--- BEGIN Provided data ---

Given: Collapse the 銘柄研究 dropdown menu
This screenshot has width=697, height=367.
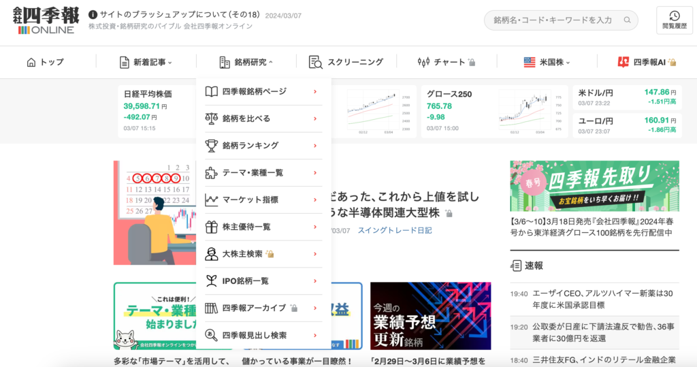Looking at the screenshot, I should point(246,62).
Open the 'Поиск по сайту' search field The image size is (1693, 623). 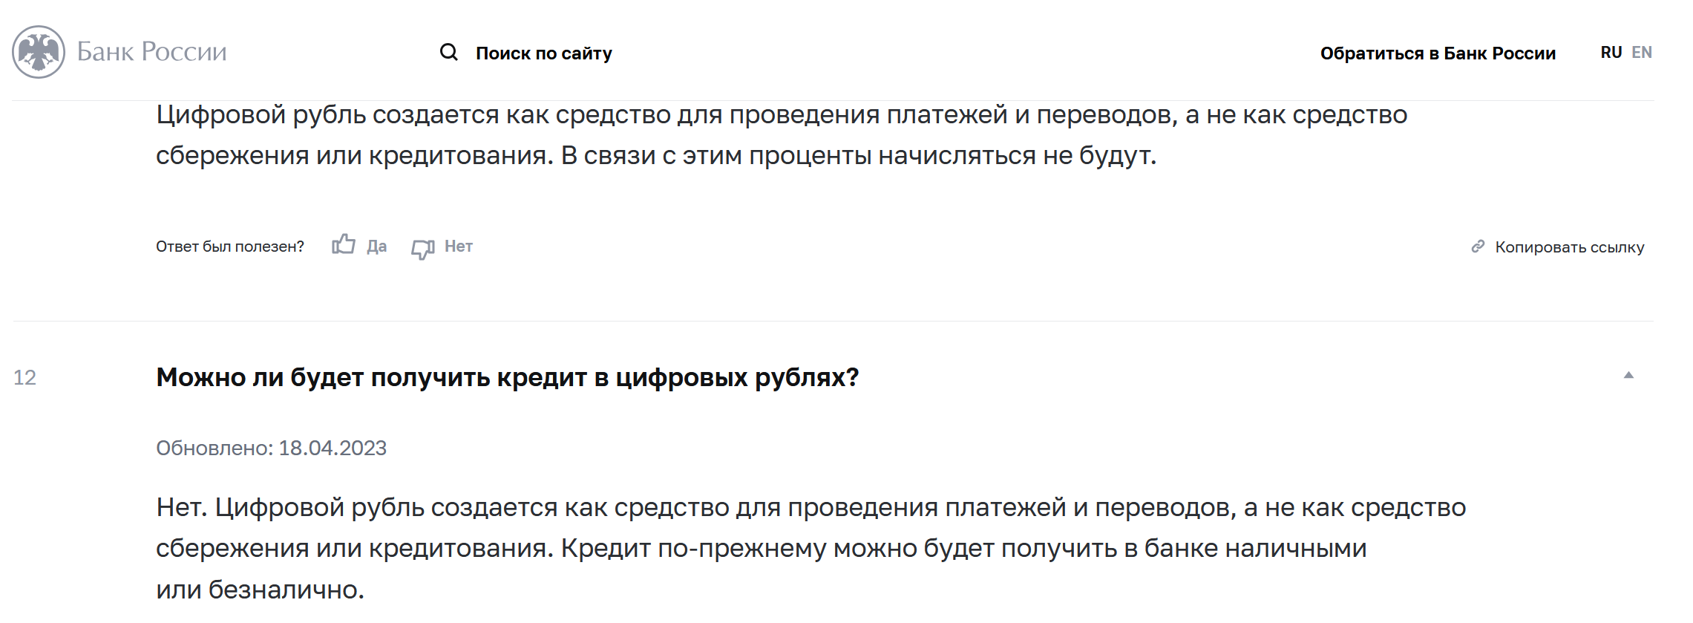[544, 53]
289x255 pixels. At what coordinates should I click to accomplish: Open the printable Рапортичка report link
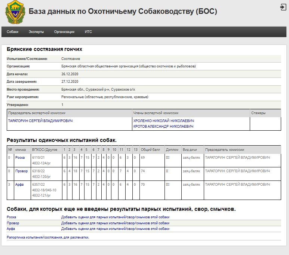coord(48,237)
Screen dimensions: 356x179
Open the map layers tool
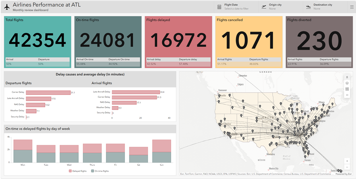point(347,83)
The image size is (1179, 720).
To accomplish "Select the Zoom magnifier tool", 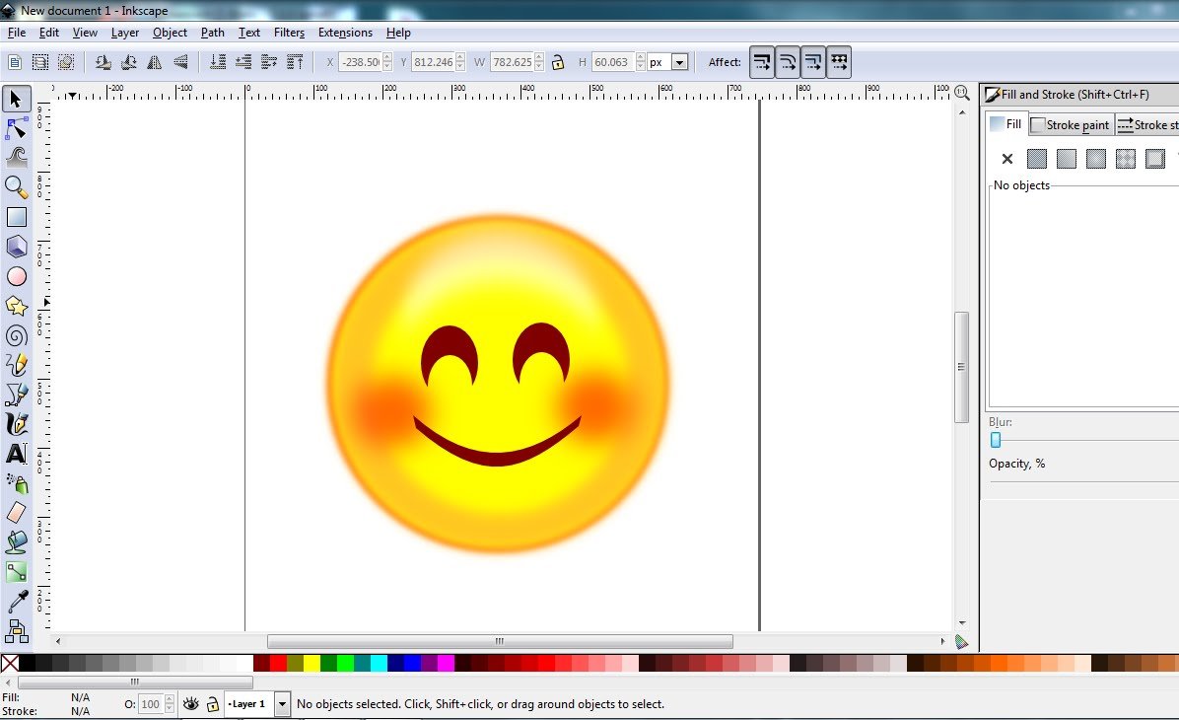I will click(x=17, y=186).
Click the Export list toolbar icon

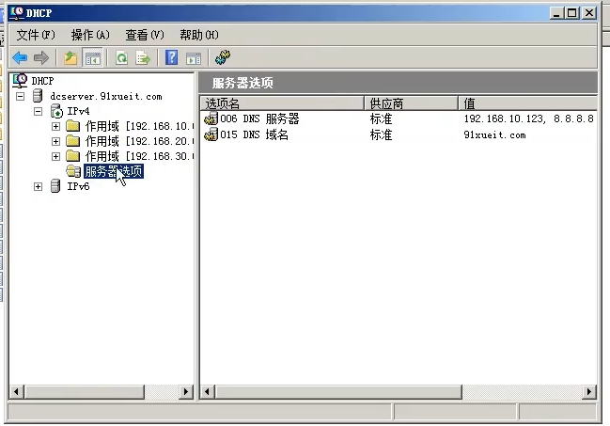click(x=143, y=58)
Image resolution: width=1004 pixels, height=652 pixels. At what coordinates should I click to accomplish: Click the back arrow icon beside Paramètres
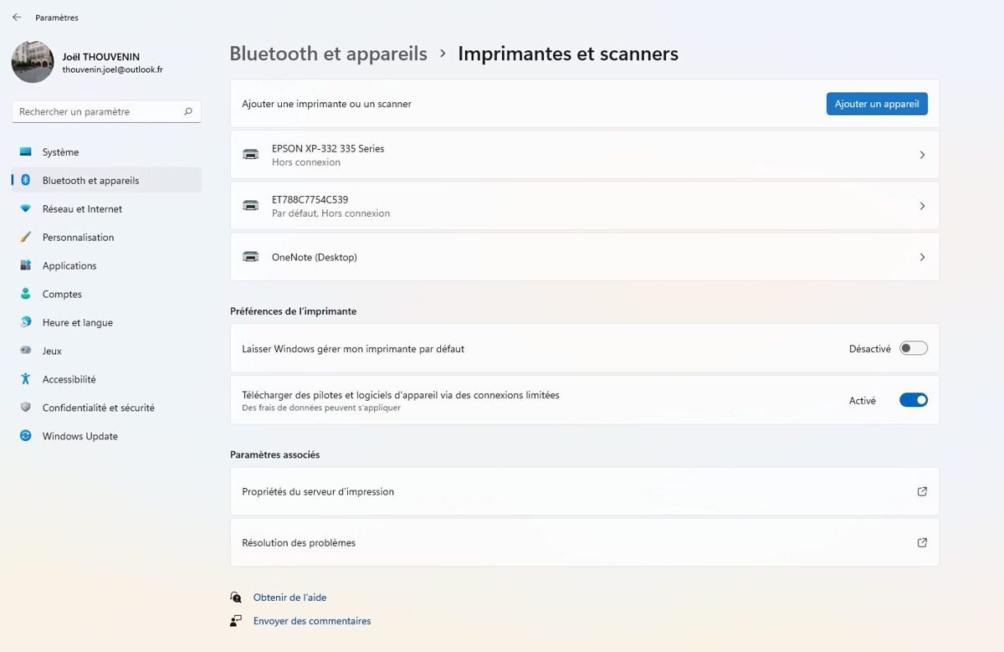point(17,18)
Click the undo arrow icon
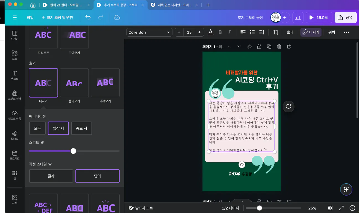This screenshot has width=359, height=213. point(88,17)
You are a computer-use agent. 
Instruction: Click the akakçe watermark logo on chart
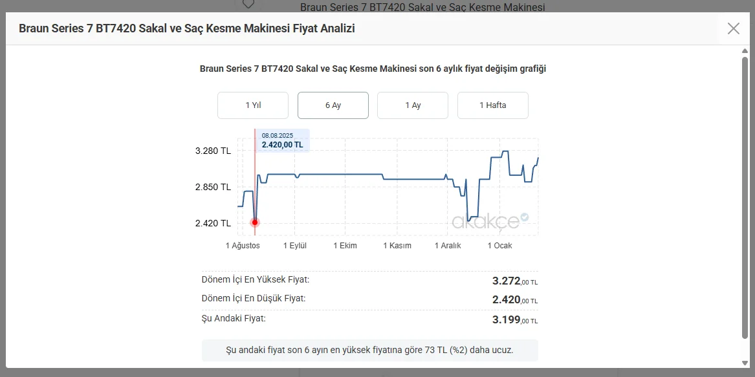click(x=485, y=222)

--- END Provided data ---

Find each line of the data above that contains the string "coordinates", and copy those lines out in full. Match uppercase and lowercase letters exactly.

Answer to this exercise:
289x255 pixels. At what coordinates should I click to accomplish: Open the printable Рапортичка report link
Image resolution: width=1004 pixels, height=652 pixels. At what coordinates should I click to accomplish: Click the back arrow icon beside Paramètres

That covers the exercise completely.